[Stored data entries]
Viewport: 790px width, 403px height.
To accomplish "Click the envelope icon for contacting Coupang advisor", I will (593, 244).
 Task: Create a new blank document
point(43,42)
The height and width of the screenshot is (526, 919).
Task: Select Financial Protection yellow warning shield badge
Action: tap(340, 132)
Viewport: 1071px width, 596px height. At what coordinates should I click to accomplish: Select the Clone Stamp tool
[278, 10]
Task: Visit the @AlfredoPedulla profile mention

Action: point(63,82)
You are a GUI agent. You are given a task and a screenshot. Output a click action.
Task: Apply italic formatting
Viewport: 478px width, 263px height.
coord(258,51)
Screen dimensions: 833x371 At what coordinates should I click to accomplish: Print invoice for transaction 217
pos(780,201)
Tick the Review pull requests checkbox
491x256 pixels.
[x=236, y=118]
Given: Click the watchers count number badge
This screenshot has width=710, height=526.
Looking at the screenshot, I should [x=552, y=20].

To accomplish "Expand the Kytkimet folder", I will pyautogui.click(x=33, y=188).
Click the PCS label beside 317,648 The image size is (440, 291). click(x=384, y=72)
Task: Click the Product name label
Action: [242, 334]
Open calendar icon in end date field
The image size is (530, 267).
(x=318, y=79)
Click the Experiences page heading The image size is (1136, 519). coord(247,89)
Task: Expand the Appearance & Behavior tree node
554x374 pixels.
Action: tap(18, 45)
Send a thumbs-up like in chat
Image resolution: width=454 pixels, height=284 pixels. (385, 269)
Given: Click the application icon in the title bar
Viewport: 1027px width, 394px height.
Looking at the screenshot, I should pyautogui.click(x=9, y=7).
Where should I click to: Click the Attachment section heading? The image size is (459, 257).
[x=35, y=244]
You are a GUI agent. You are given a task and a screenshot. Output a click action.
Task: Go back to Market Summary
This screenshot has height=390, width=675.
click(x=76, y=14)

◆ **Task instructions**: Only lines that contain "will" are needed, so copy each of them from the data.

◆ **Response to this task**:
To accomplish "Click the envelope icon for contacting Coupang advisor", I will (593, 244).
To accomplish "Expand the Kytkimet folder", I will pyautogui.click(x=33, y=188).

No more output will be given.